Sâadeddine Zmerli est né, le 7 janvier 1930, à Sidi Bou Saïd, son village, où il poursuit ses études primaires à l’école franco-arabe. C’est à l’annexe du lycée Carnot, logé à l’actuel emplacement de l’Institut Océanographique  de Douar Chott, qu’il effectue ses études secondaires, avant d’aller au lycée Carnot de Tunis où il décroche son baccalauréat en juin 1948. Pour lui, « le chemin de la faculté était celui des études en médecine. Il ne pouvait en être autrement ».
 
Son père qui était notamment Chef de Cabinet du ministre des habous (les biens de mainmorte au lendemain de l’indépendance) et Directeur du Protocole du Bey de Tunis n’est autre que Sadok Zmerli. Il l’encouragea et l’envoya à la faculté de médecine de Paris après son succès à l’année préparatoire à l’Institut des Hautes Etudes à Tunis (section  Physique, Chimie, Biologie –PCB-). C’était en 1949. Trois années plus tard, il est nommé externe des hôpitaux de Paris et en octobre 1955, il est admis sur concours en qualité d’interne des hôpitaux de Paris.
 
C’est alors qu’a lieu la rencontre avec le professeur Roger Couvelaire qui « avait non seulement réussi à me détourner de la chirurgie cardio-vasculaire à laquelle j’avais choisi de me consacrer mais m’a fait aimer l’urologie », dit-il amusé et étonné lui-même par ce revirement qui est loin de constituer un trait essentiel de sa personnalité. Mieux. Pour lui, c’était une chance inespérée que de tomber sur cet éminent professeur qui est considéré comme « le pionnier de l’urologie moderne », ajoute-t-il admiratif, précisant que « grâce à ses recherches, le champ de l’urologie s’est élargi et le remplacement de la vessie par un greffon iléal, sa découverte a donné naissance à la chirurgie fonctionnelle des voies urinaires ».
 
« Au moment où j’achevais mes études médicales à Paris, je voulais rentrer au pays en qualité de professeur agrégé.
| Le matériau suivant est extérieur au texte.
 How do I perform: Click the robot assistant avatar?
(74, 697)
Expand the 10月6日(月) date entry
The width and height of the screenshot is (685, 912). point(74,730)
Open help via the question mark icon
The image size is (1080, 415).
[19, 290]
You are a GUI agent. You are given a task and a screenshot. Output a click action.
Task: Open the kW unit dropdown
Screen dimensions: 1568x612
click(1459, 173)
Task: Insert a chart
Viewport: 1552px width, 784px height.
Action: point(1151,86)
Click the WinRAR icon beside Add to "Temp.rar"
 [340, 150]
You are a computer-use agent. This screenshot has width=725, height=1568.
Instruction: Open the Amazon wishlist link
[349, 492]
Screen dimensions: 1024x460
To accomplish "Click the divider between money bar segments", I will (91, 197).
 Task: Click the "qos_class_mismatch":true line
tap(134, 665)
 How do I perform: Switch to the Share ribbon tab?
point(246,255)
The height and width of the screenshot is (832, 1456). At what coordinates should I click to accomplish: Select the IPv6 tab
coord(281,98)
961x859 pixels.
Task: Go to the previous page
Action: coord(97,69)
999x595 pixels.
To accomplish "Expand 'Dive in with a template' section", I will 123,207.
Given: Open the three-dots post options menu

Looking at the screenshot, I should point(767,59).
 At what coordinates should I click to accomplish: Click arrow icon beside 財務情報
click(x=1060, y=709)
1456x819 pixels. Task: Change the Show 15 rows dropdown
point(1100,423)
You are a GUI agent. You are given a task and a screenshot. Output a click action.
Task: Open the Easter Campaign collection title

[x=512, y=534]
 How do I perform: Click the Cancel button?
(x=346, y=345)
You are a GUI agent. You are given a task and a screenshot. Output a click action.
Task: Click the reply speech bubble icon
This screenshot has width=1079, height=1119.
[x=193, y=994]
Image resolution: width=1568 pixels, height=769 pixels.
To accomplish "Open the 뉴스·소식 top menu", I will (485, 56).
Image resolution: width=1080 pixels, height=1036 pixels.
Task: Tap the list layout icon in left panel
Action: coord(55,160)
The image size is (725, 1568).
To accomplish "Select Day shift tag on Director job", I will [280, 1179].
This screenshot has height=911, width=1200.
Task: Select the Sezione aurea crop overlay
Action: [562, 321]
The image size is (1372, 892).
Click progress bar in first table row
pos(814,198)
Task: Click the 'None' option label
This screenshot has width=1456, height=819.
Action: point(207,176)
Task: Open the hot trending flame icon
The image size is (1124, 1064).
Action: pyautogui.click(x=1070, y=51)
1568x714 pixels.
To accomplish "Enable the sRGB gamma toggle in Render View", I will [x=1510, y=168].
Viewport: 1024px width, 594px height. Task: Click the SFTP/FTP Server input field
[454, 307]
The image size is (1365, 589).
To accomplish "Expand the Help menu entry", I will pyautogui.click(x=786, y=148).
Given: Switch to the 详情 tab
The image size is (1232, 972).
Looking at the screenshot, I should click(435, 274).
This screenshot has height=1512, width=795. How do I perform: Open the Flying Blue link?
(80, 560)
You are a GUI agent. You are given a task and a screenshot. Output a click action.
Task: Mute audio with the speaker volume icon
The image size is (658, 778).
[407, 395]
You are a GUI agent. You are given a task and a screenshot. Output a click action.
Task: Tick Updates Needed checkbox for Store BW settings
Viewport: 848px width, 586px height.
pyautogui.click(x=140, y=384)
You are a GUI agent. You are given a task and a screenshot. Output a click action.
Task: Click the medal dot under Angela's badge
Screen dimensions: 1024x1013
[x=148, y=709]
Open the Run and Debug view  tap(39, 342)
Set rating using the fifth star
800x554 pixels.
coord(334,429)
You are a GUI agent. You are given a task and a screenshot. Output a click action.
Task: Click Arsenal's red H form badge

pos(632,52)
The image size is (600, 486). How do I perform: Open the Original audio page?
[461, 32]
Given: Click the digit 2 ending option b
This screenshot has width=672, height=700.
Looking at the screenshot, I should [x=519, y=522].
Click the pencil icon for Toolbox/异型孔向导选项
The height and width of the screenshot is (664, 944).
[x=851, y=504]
La Tunisie n’avait pas encore de faculté en cette année 1962 et ses hôpitaux n’avaient pas de services d’urologie, ma spécialité », se souvient-il. Il précise avoir expliqué au ministre de l’Education de l’époque que la Tunisie pouvait solliciter de la France l’ouverture d’un concours d’agrégation dans certaines disciplines pour la future faculté de Médecine à Tunis. « Ma suggestion a recueilli l’aval du Ministre mais, curieusement, la discipline urologique n’a pas été retenue. Jusqu’à ce jour j’ignore les motifs de ce refus », révèle-t-il. De guerre lasse, il finit par choisir l’Algérie, pays demandeur de compétences en médecine et plus précisément en urologie. Hasard ou Signe du destin ? il revenait au pays de sa mère d’origine algérienne.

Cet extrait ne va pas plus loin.